News Risk Management 14 Mar 2018

SMEs not too small to face cyber attacks - here's a cyber risk checklist

14 Mar 2018

Many SMEs do not consider themselves prime targets for cyber attacks, but they are wrong, said a senior executive at Australian cyber insurance specialist Emergence Insurance.

Mr Gerry Powers, its national head of sales, noted that many SME owners and managers assume big companies have more information to steal and more profits to siphon off, so they are targeted most often by criminals online. In reality, the opposite is often true.

“Everyone can be a cybercrime target – even SMEs. They must stand up to the cybercrime epidemic, spread awareness and do their part to prevent incidents. That process begins with simply admitting the problem exists,” he said.

Cybercrime can be particularly costly for SMEs, with research showing 60% of hacked SMEs were out of business in six months.
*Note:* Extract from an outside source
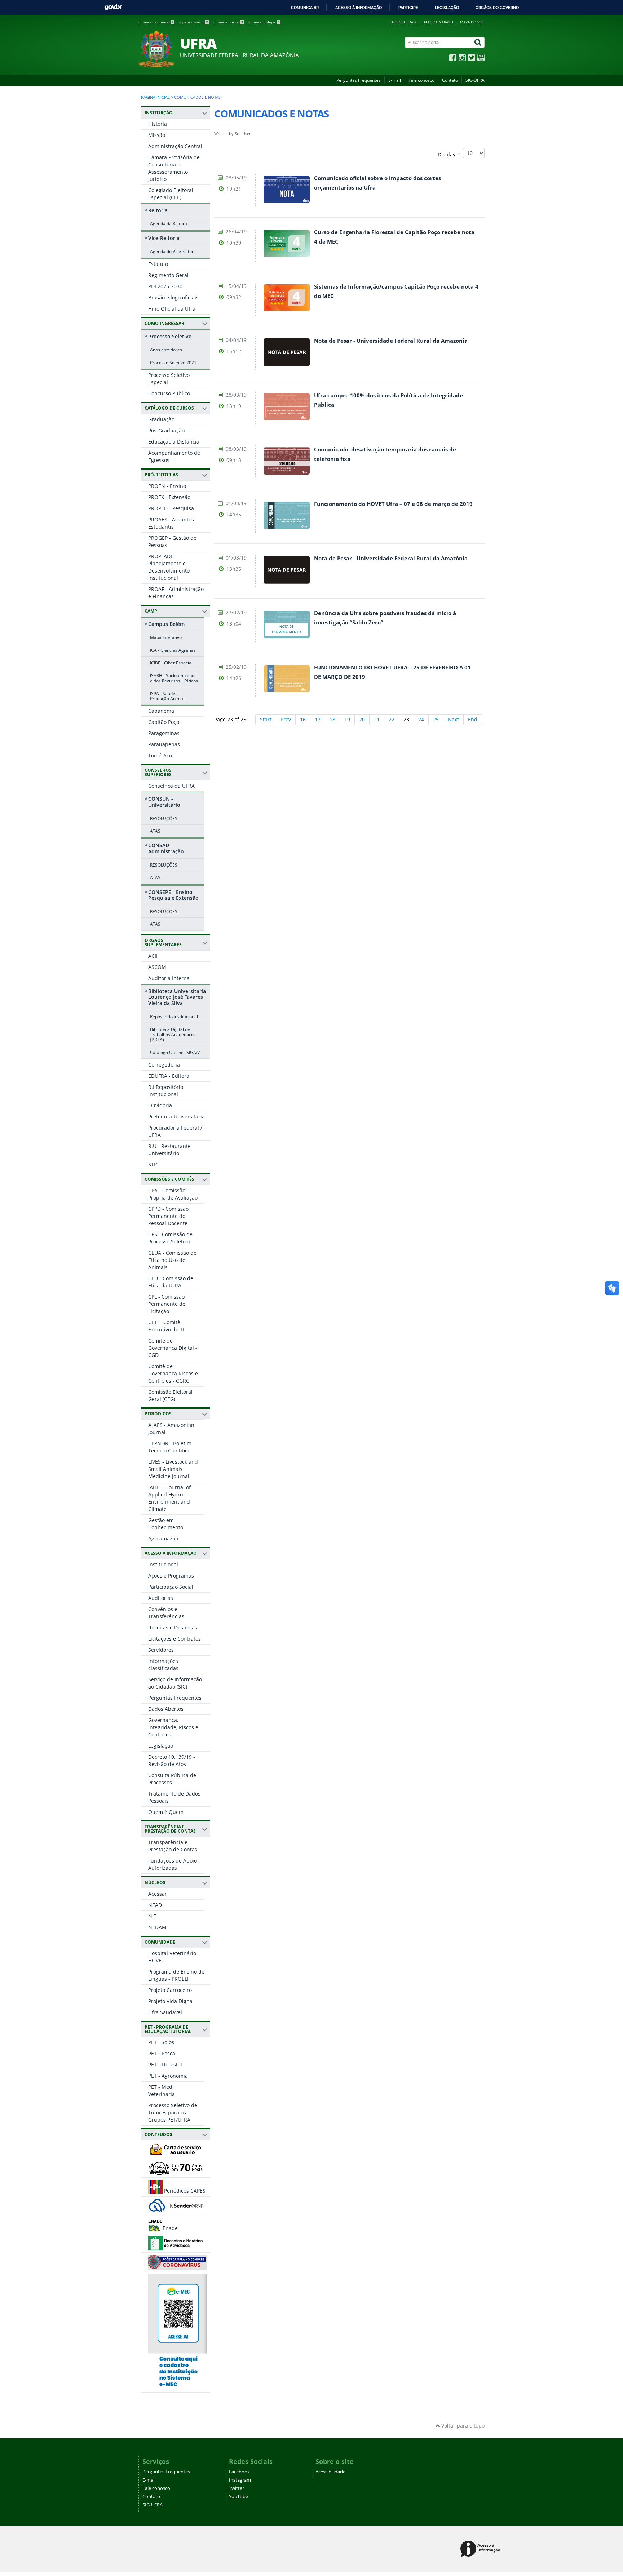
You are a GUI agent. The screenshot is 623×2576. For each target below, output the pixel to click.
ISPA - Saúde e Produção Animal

Protection from cyber crime, especially those involving data loss, has become more important as Australia’s new notifiable data breaches scheme took effect on 22 February 2018.

Mr Power said that SME clients should be asked the following questions:

  • Are all software licences up to date and antivirus updates enabled? Outdated software can expose businesses to potential attacks and trigger loss of clients’ personal information, leading to brand damage and rectification costs.
  • Do they regularly review information stored internally? Ensure sensitive information, such as payment processing data or confidential trade secrets, is secure.
  • Advise SMEs to plan ahead so if and when they are attacked, they are ready. SMEs need to know how to sustain operations even if data access is disrupted and act quickly to prevent distressed customers or lost revenue after an attack.
  • Do they involve all the workforce? No business leader can prevent cybercrime incidents alone. It’s a team effort. If someone is left out of the cyber security planning process, that weak link might leave the business vulnerable.
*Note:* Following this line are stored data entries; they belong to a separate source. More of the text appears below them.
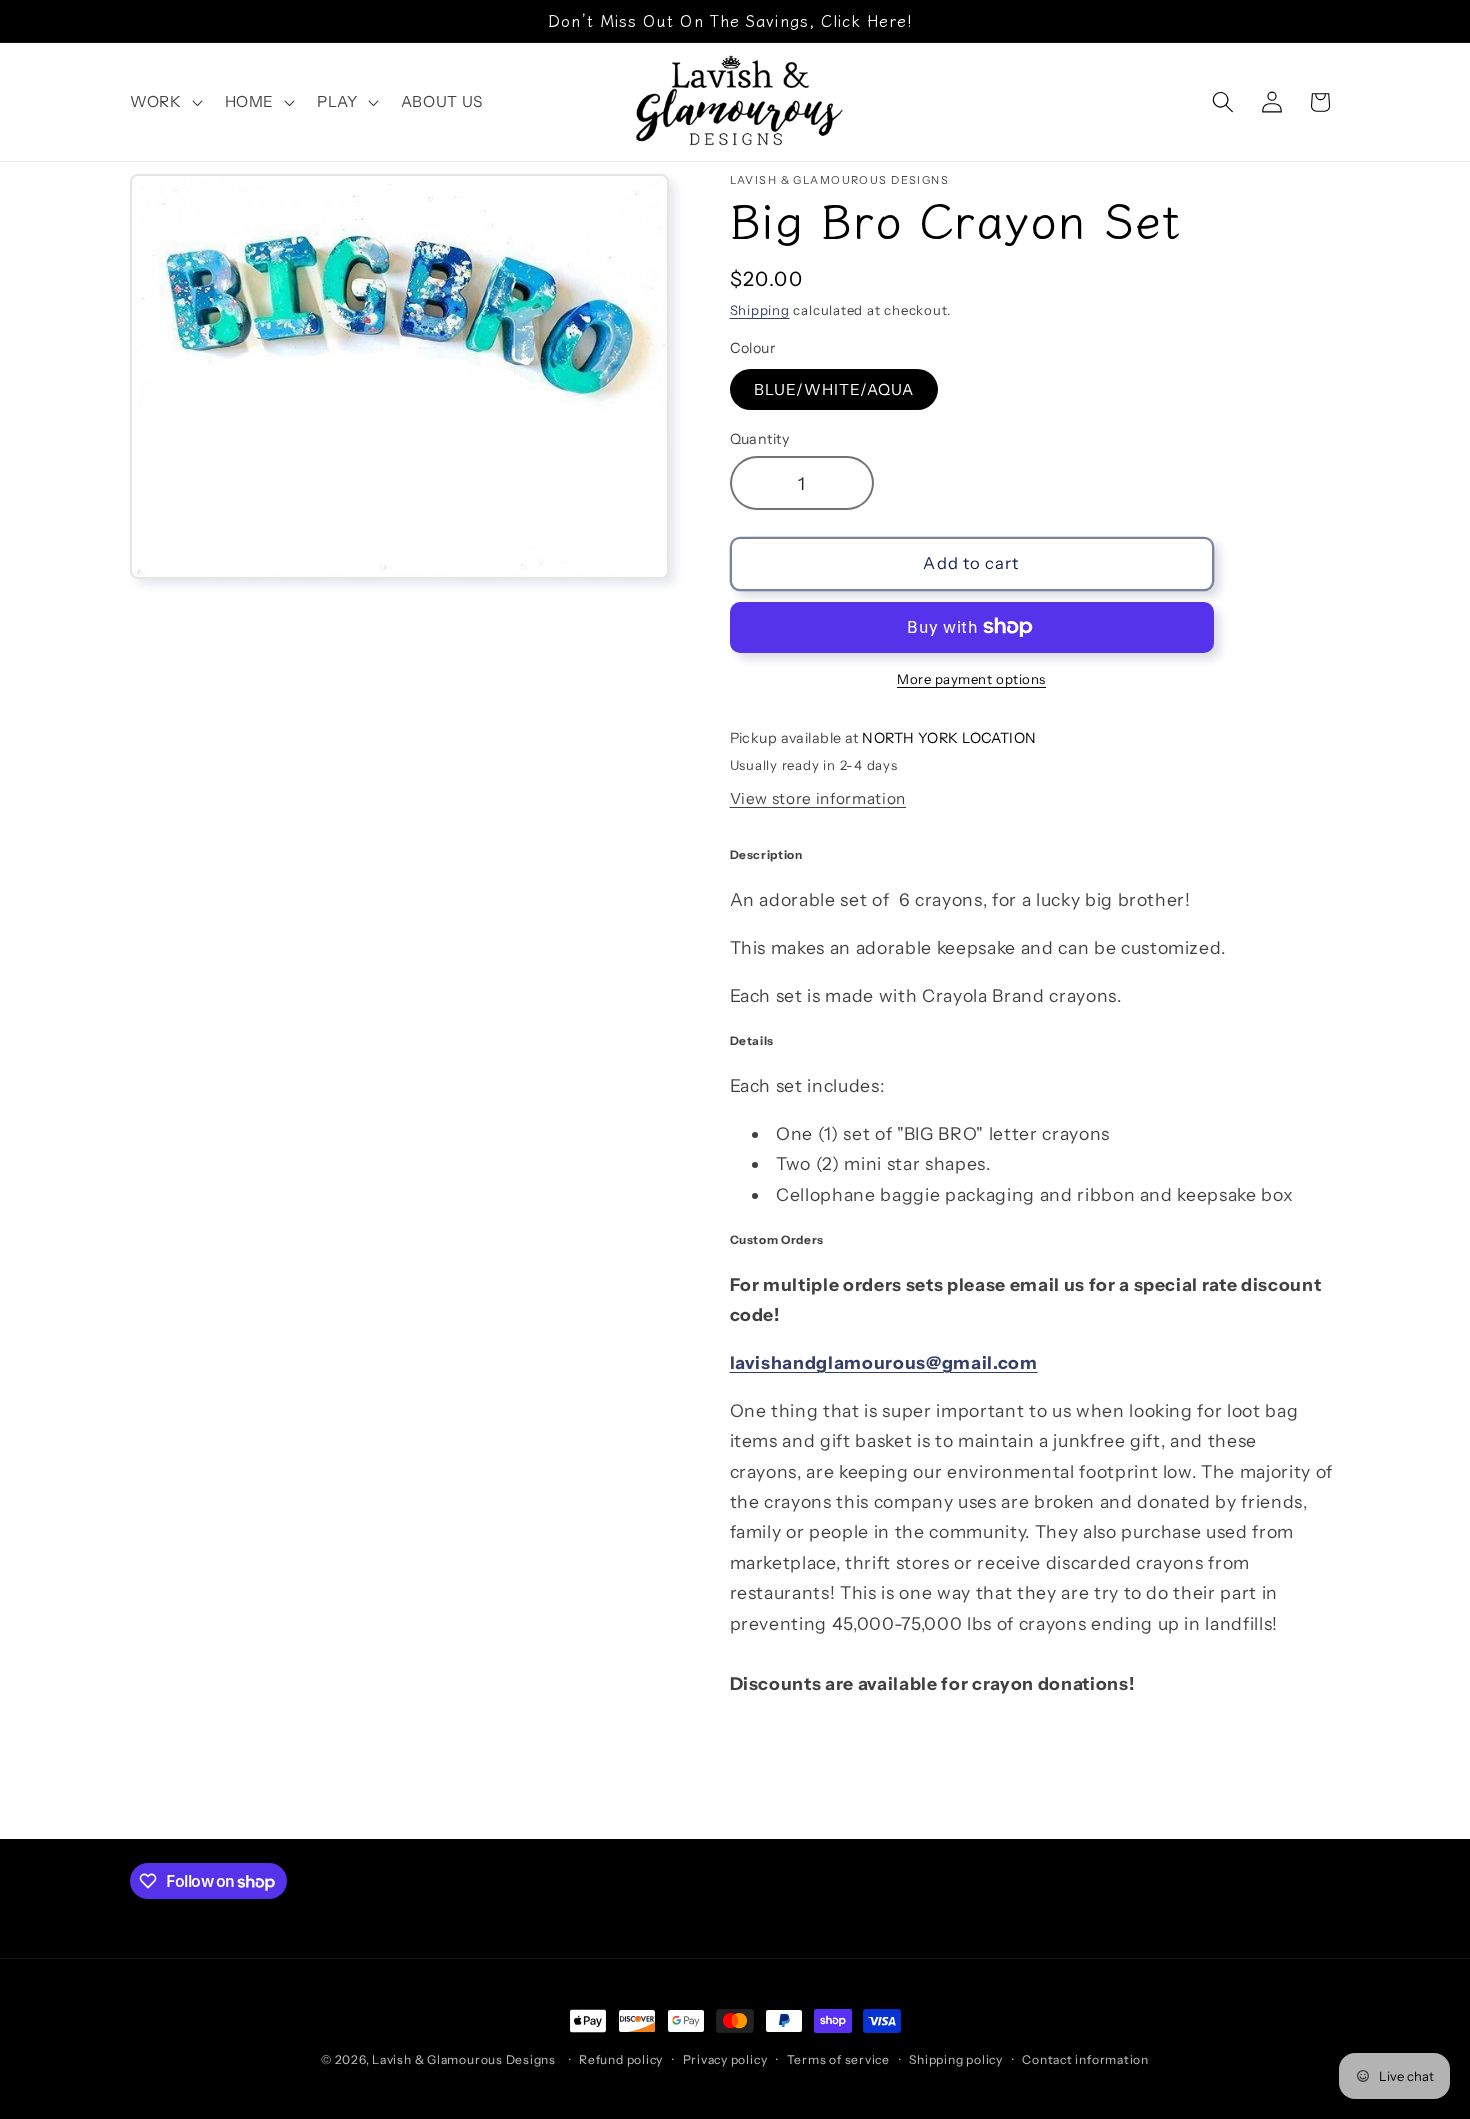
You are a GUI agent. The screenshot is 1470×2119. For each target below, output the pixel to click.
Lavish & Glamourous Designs (464, 2059)
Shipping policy (956, 2059)
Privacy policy (725, 2059)
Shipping (760, 310)
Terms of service (838, 2059)
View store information (818, 798)
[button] (164, 102)
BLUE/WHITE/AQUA (834, 388)
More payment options (971, 679)
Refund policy (621, 2059)
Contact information (1085, 2059)
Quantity (760, 439)
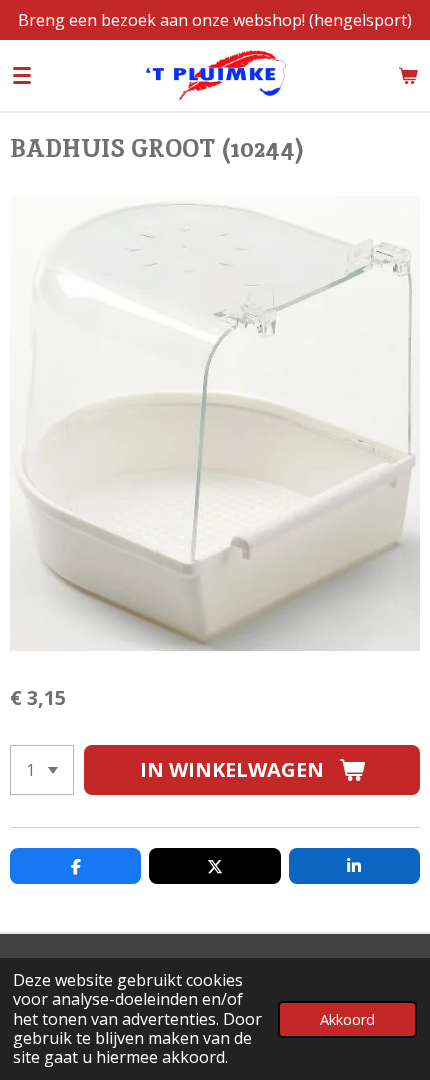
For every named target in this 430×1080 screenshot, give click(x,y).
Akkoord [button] (347, 1019)
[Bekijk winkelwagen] (408, 75)
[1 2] (42, 770)
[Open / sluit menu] (22, 75)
Mr Power said even if SMEs were highly vigilant about preventing intrusions, they still happened, and advised them to buy insurance to provide an extra layer of financial protection.

“A cyber insurance policy is part of every successful business’s risk management framework. Cyber insurance is not the first line of defence; it is designed to protect a business when its IT security, policies and procedures fail to stop an attack,” he said.

Sydney-based Emergence Insurance specialises in new and emerging risks in the SME market in Australia, New Zealand, South Africa and Asia. It was formed in 2015 with investment from Steadfast broking network and Hollard insurance.